When DR talks about simple math that's basically what he's talking about. In the long term, yes there is a possibility if everyone has health insurance and takes advantage of preventive care, there will be fewer people with the big medical bills every year. But that's the long term and premium are set in the short term. Once costs come down, then premium will come down.
I've heard so far are from people far more anxious over their health insurance status than I (a healthy 34yo) am about mine.
I priced out a couple of options from insurance companies we've used in the past and it looks like pre-subsidy the plans will be roughly the same as we've always paid but with $5000 lower deductible and of course the new rules about preventative care. I'm pleased with that. And assuming the preliminary subsidy info from the .pdf the application generates is accurate, we'll save an additional $3000/year on that side of it. Our premiums will be a single-digit percentage of our income for the first time since 2004. We're a one-income family making just a bit less than 200% FPL with no employer-sponsored coverage, so we're pretty much the "ideal" set up for a success story with the ACA/exchanges.
You're experience is for the most part the exact opposite from mine looking from just the other side of 200% FPL. Just yesterday, I got my early renewal notice for my policy. If I renew early, my premium will increase from $179 - $182 a month for a mostly health 44 going to 45 year old $2,500 deductible 0% copay after that HSA plan, I mentioned previously I pay a slight more because of my weight. The same companies 2014 plan for a 45 year old with a $2,000 deductible and 0% after that is $486 before subsidy ($260-$300 after subsidy depending on what estimator I use). Yes if I keep my old plan for one more year I don't get maternity, but I'm a male so I don't think that will be a problem. Since mine's not a grandfathered plan, I still get all of the preventative care from the ACA. So from as close to an apples to apples comparison, I personally would be much worse off.

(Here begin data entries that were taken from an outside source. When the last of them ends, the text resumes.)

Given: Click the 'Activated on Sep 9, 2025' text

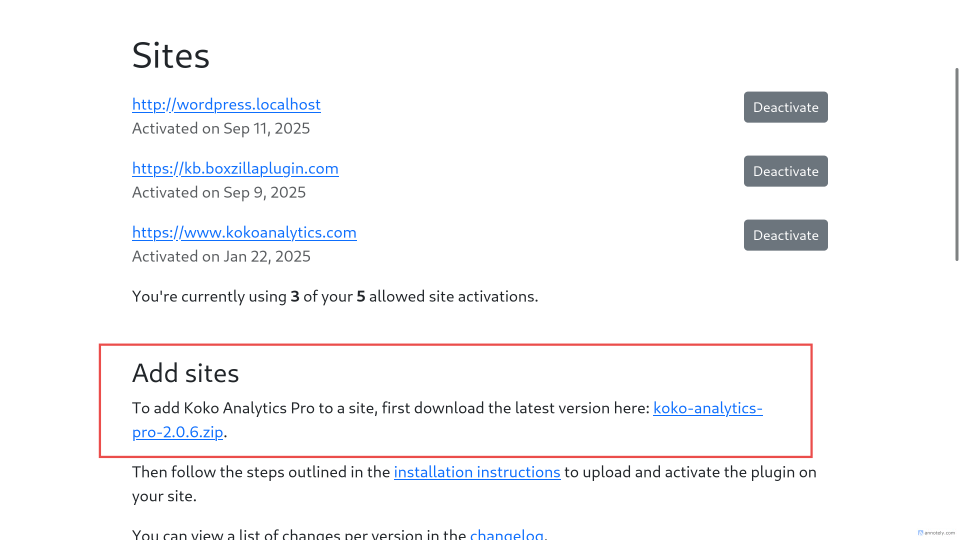Looking at the screenshot, I should (x=219, y=193).
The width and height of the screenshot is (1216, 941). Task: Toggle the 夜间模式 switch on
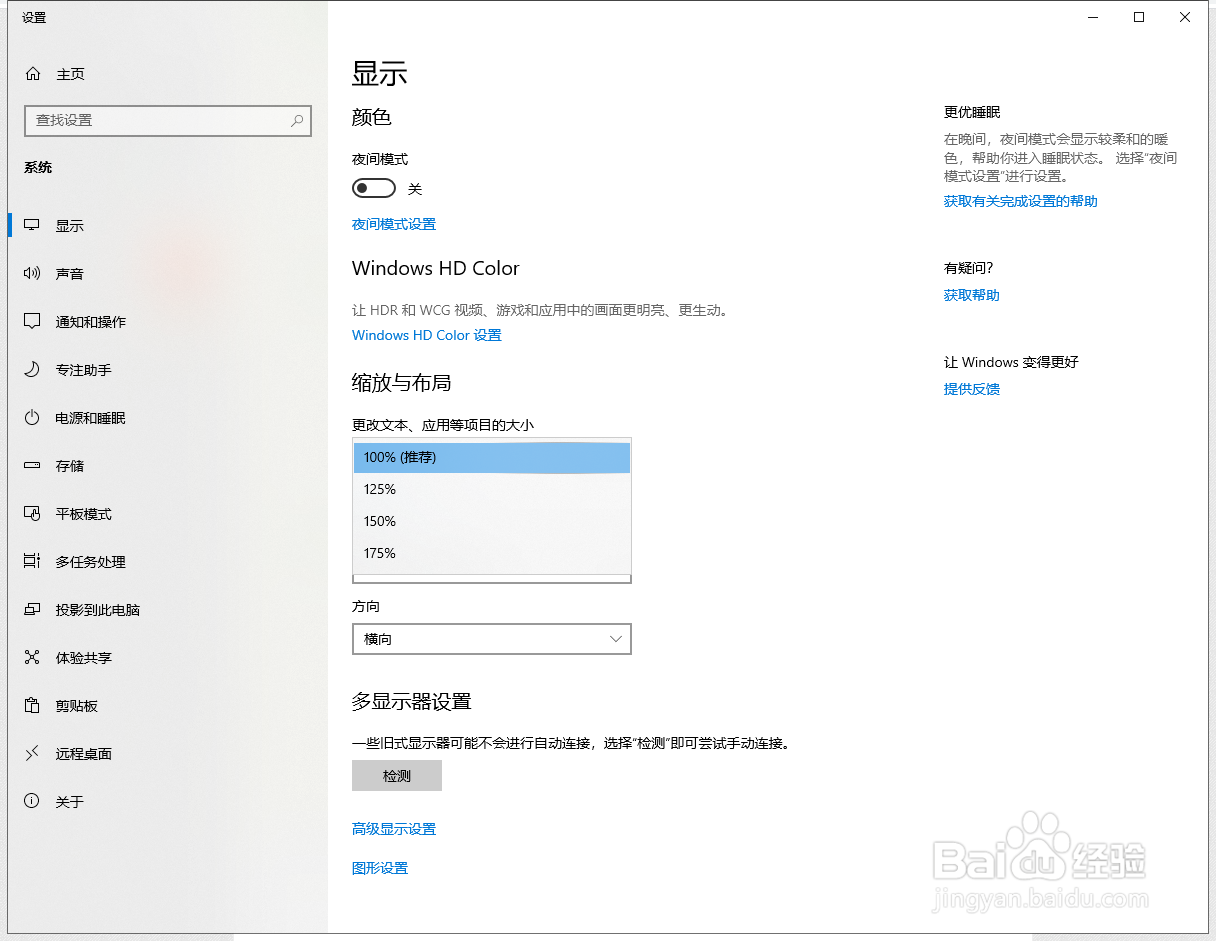[373, 188]
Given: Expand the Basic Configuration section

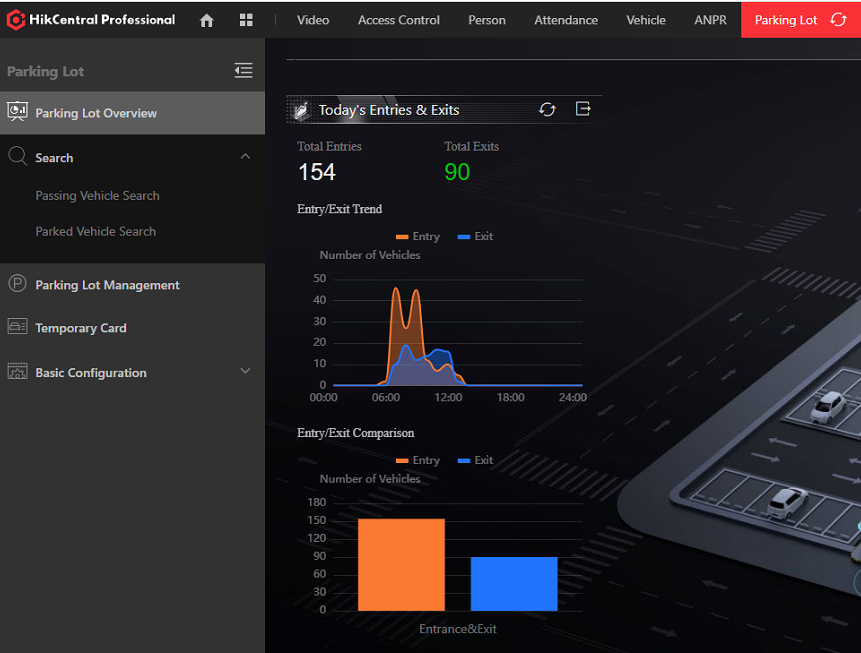Looking at the screenshot, I should click(245, 372).

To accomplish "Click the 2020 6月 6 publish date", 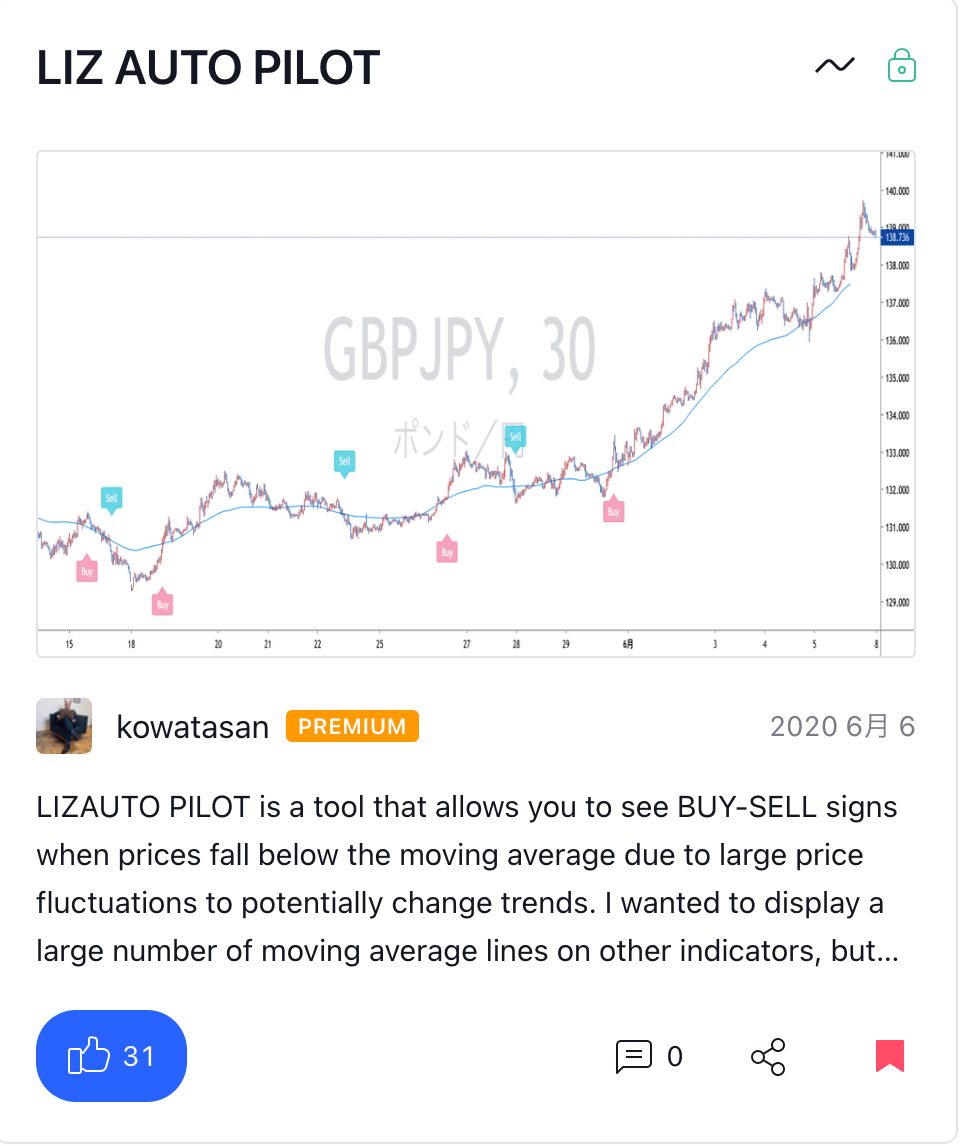I will point(842,726).
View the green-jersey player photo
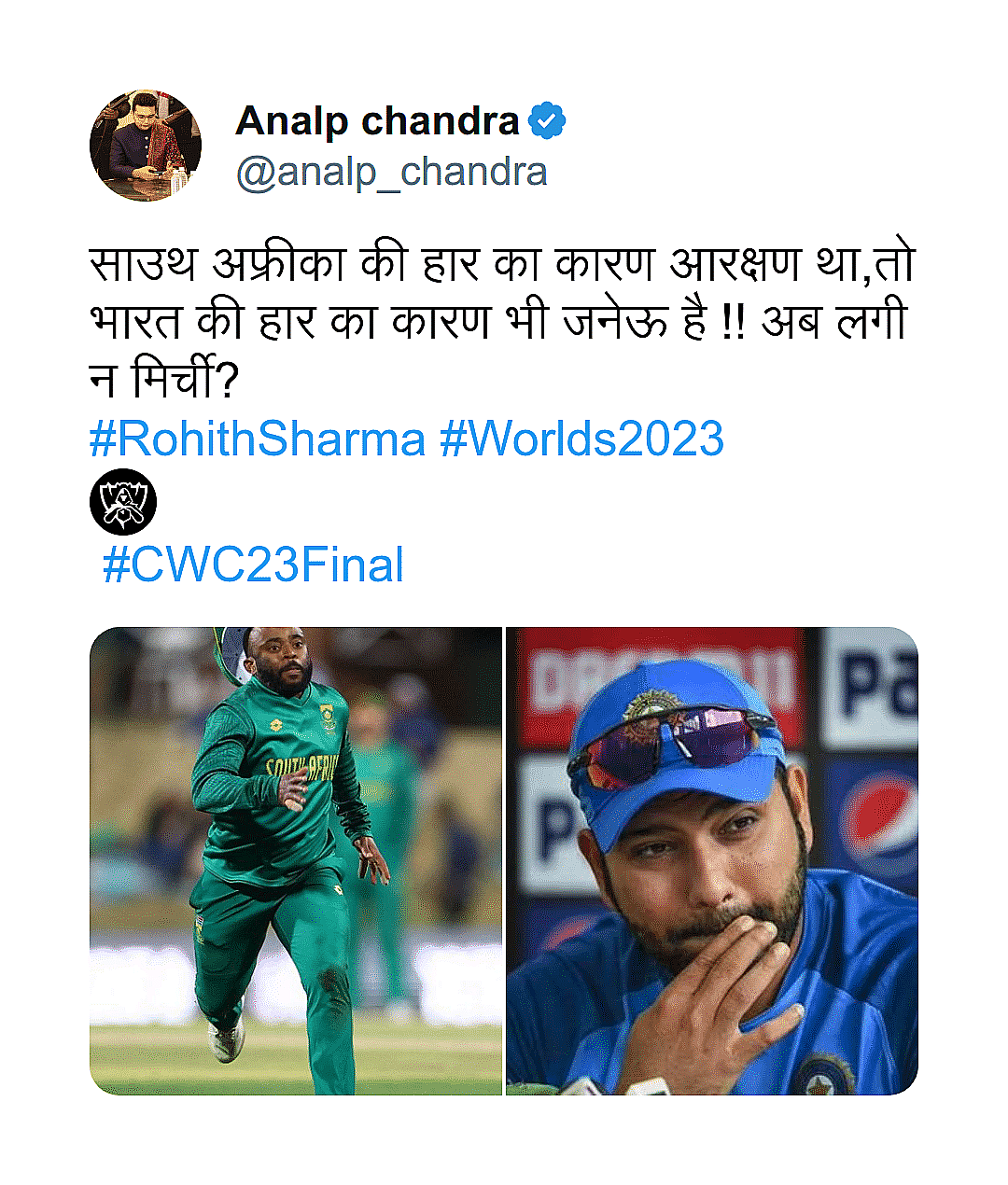Viewport: 1008px width, 1185px height. [x=296, y=860]

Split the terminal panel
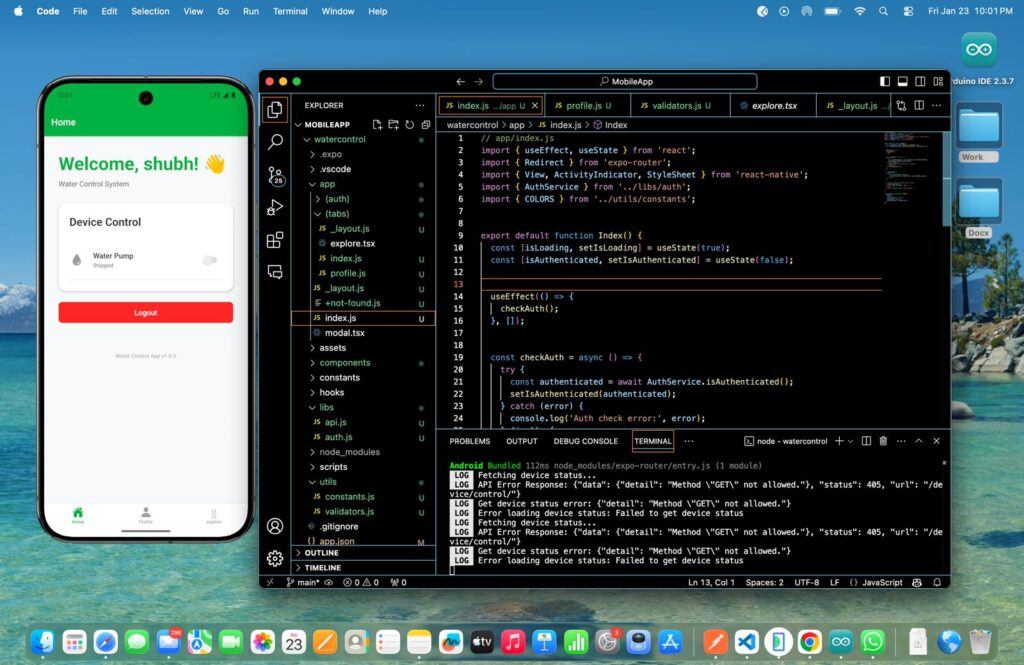(866, 441)
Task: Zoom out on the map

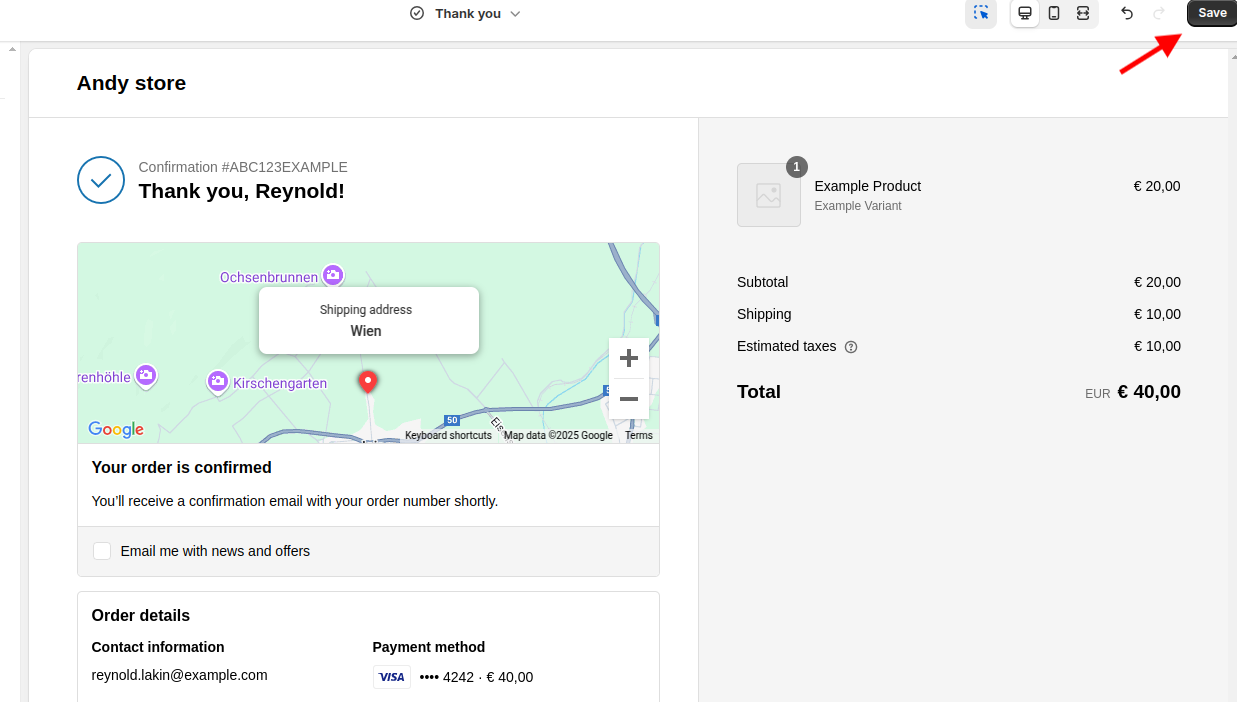Action: point(629,399)
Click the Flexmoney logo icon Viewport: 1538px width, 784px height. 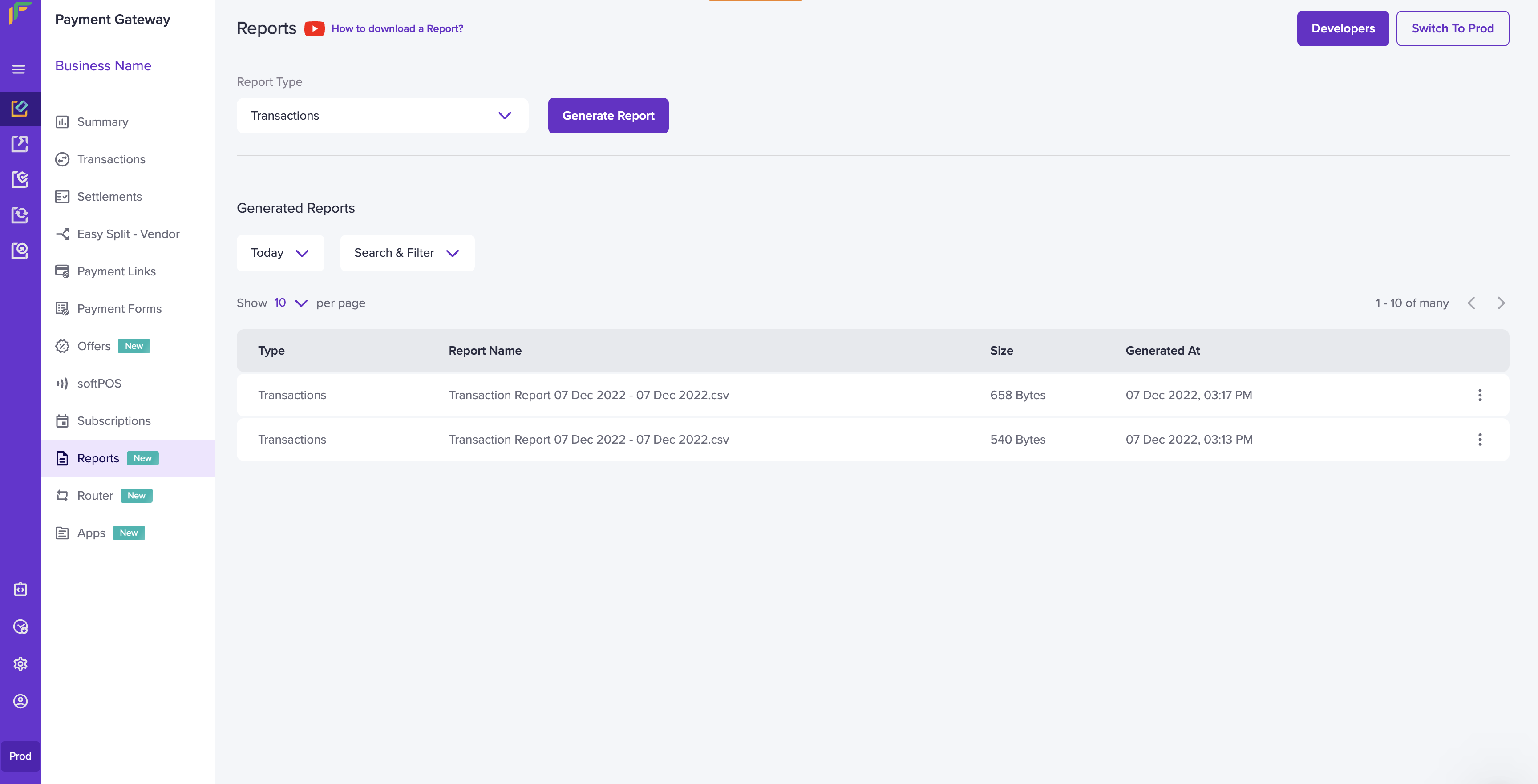click(20, 13)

As far as "why the rush" I have until the end of the month to accept my current plans offer. Because, Apples to apples I'm clearly worse off but I'll admit apples to pears is not so clear cut. I do qualify for cost sharing reductions in silver plan where I may be able to get a different sort of plan for comperable money. I can get a plan with a lower deductible, office visit, and prescription copays for similar money but the out of pocket maximum is higher. And like I've mentioned before, and you see, if I want to force my income to be under 200% FPL, I can probabaly get a great health insurance plan for a smaller premium.
My advice to you is since you're "just under" 200% FPL look at how the plan changes if you make 200%-250% of FPL and see what happens if your family income increses. Legally, it looks like you're supposed to inform them midyear and they'll change the subsidy midyear if your income changes significantly in either direction. You may affect your decision from amongst the varous silver plans offer in your state.